**TEXTE PROPOSÉ**
++++++++

Haïti 2020 : bilans et présages

La fin d’un temps clôture un cycle et ouvre un autre cycle. Ce n’est jamais totalement fini, et c’est toujours un perpétuel renouveau. Une année qui s’achève est aussi le temps des bilans, le temps des souhaits d’une nouvelle année qui augure des espérances heureuses. Ainsi, s’achève l’année 2020 qui restera symbolique et inoubliable à plusieurs égards. Personne ne présageait que cette année marquerait autant la pensée des hommes. Débutant avec les tensions politiques internationales suites au meurtre du Général Iranien Qassem Soleimani, tué le 3 Janvier par des frappes aériennes américaines alors qu’il se trouvait en visite officielle en Irak, l’année 2020 sera connue comme l’année ‘’jumelle’’ qui a apporté malheurs et souffrances sur le plan sanitaire au niveau mondial (Coronavirus : 79,993,342 cas de personnes infectées, 1,749,235 cas de personnes décédées).

En Haïti, le bilan de l’année est plus que catastrophique tant que les conditions matérielles d’existence se sont empirées, entrainant une situation d’insécurité globale dans tous les domaines : insécurité alimentaire, insécurité sanitaire, insécurité économique, insécurité
politique, insécurité sociale, et insécurité publique.
Selon un rapport du Programme Alimentaire Mondiale (PAM) et de l’Organisation des Nations Unies pour l’Agriculture (FAO), publié en Novembre 2020, plus de 4 millions d’haïtiens (40% de la population) sont en insécurité alimentaire, à cause des catastrophes climatiques et la situation socio-économique délétère du pays. Si rien n’est fait d’ici le premier trimestre 2021, ce sera 4,5 millions d’haïtiens qui seront menacés d’insécurité alimentaire.

Sur le plan sanitaire, c’est surtout la pandémie du Covid-19 qui a occupé le devant de la scène et exposé le manque d’infrastructures sanitaires du pays. Sur le compte twitter du Ministère de la Santé Publique et de la Population (@MSPPOfficiel), en date du 24 Décembre 2020, on y lit que 9,846 cas d’infection au Coronavirus sont confirmés, pour un total de 235 cas de décès. Malgré l’absence d’une politique de prise en charge agressive et le manque d’infrastructures sanitaires appropriées, Haïti est l’un des rares pays qui ont été les moins touchés par la pandémie du Coronavirus. Une telle note positive de l’année 2020 en Haïti vient surtout de la prise en charge domestique du Coronavirus par la population elle-même à travers des méthodes de médicine traditionnelle. A côté de ce satisfecit des institutions sanitaires nationales et internationales, il faudrait noter la gestion opaque des fonds publics liés à la pandémie du Coronavirus en Haïti ; aucune donnée financière publique n’est encore disponible.

++++++++

**Données enregistrées**
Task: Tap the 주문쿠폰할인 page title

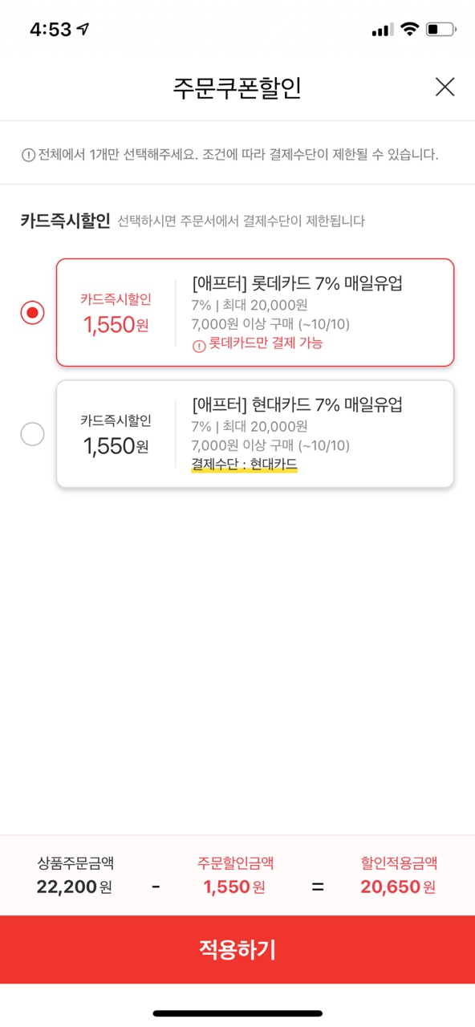Action: tap(238, 87)
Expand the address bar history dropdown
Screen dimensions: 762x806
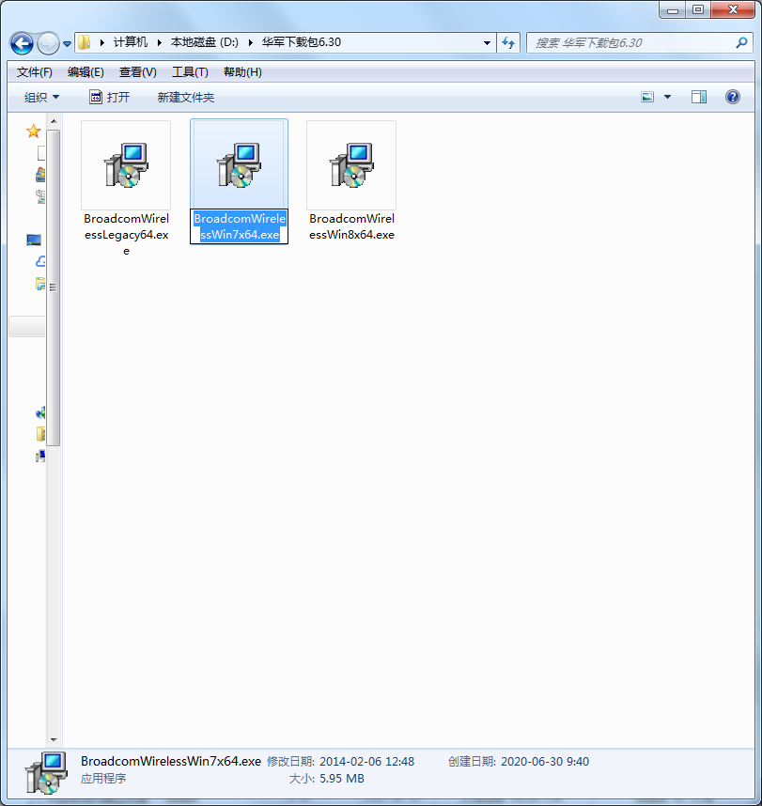point(487,43)
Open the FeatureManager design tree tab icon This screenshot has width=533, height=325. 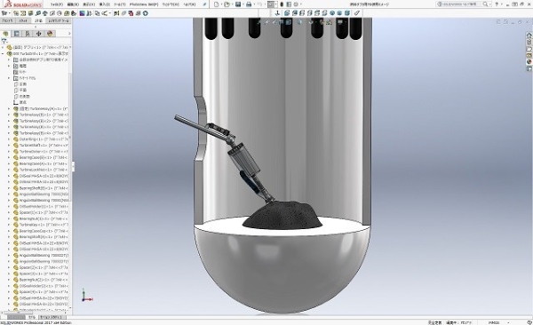(x=6, y=34)
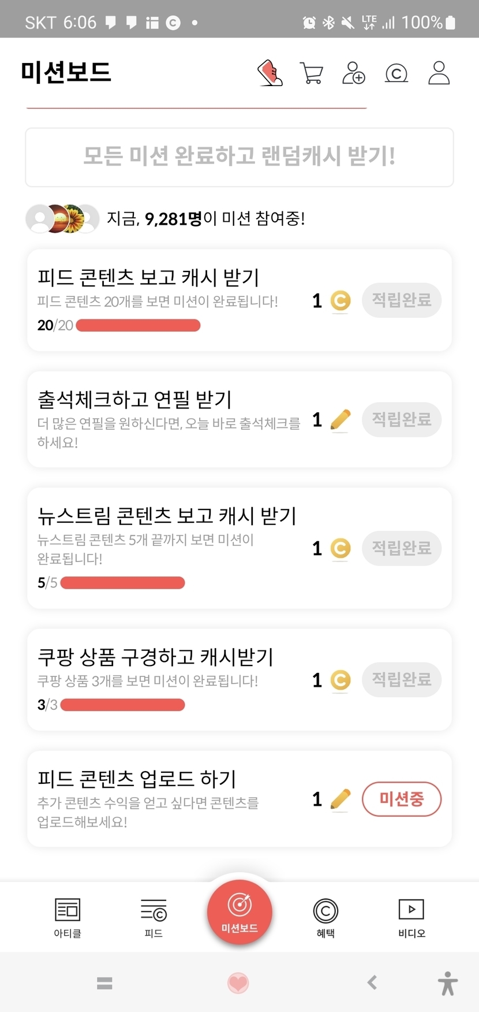The width and height of the screenshot is (479, 1012).
Task: Tap the red sneaker icon in header
Action: [270, 73]
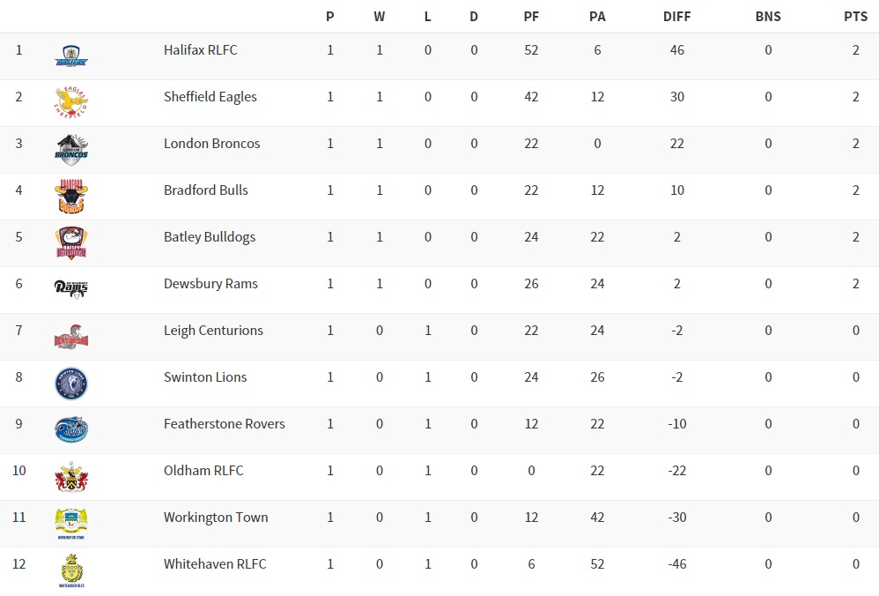
Task: Sort table by the PTS column header
Action: click(x=855, y=17)
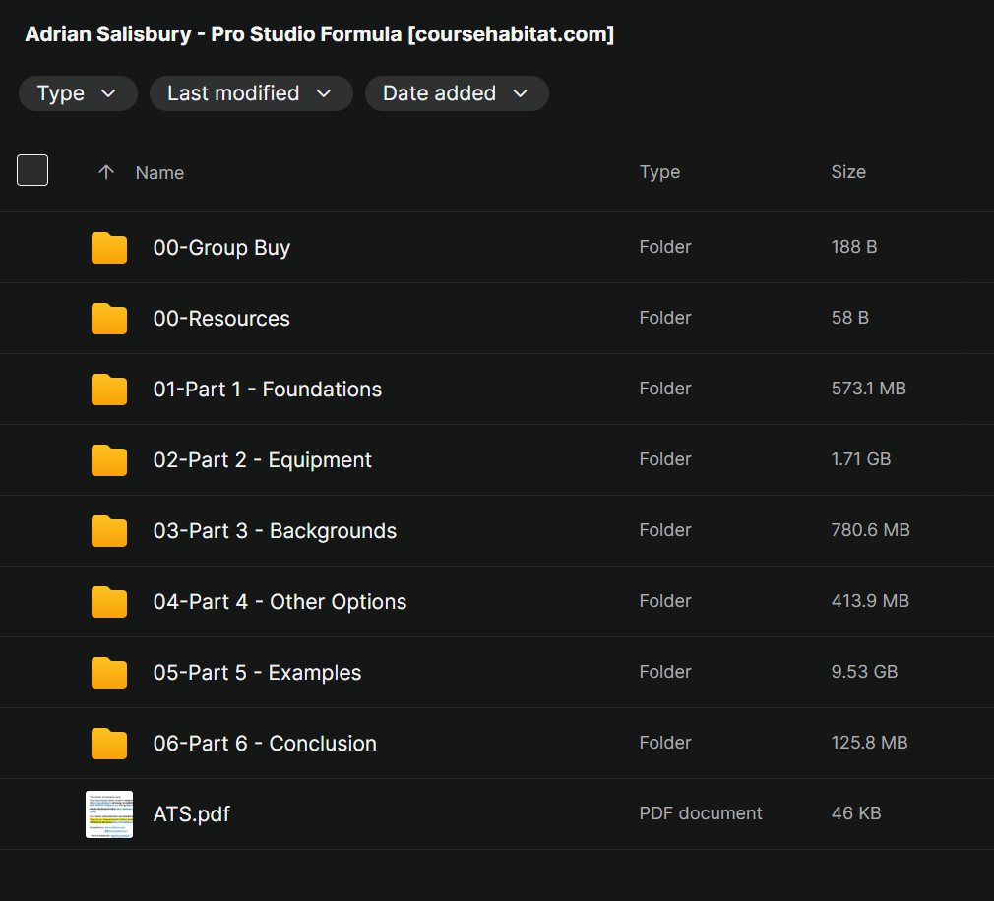This screenshot has width=994, height=901.
Task: Click the 06-Part 6 Conclusion folder icon
Action: coord(109,744)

++++++++

**QUESTIONS DE COMPRÉHENSION**
- A) D’après le texte sur Haïti en 2020, combien d’Haïtiens sont en insécurité alimentaire selon le rapport du PAM et de la FAO publié en novembre 2020 ?
- B) Relevez toutes les formes d’insécurité que le texte sur Haïti en 2020 énumère pour décrire la situation globale du pays.

**VOS RÉPONSES**
- A) Plus de 4 millions d’Haïtiens, soit 40 % de la population.

- B) L’insécurité alimentaire, l’insécurité sanitaire, l’insécurité économique, l’insécurité politique, l’insécurité sociale et l’insécurité publique.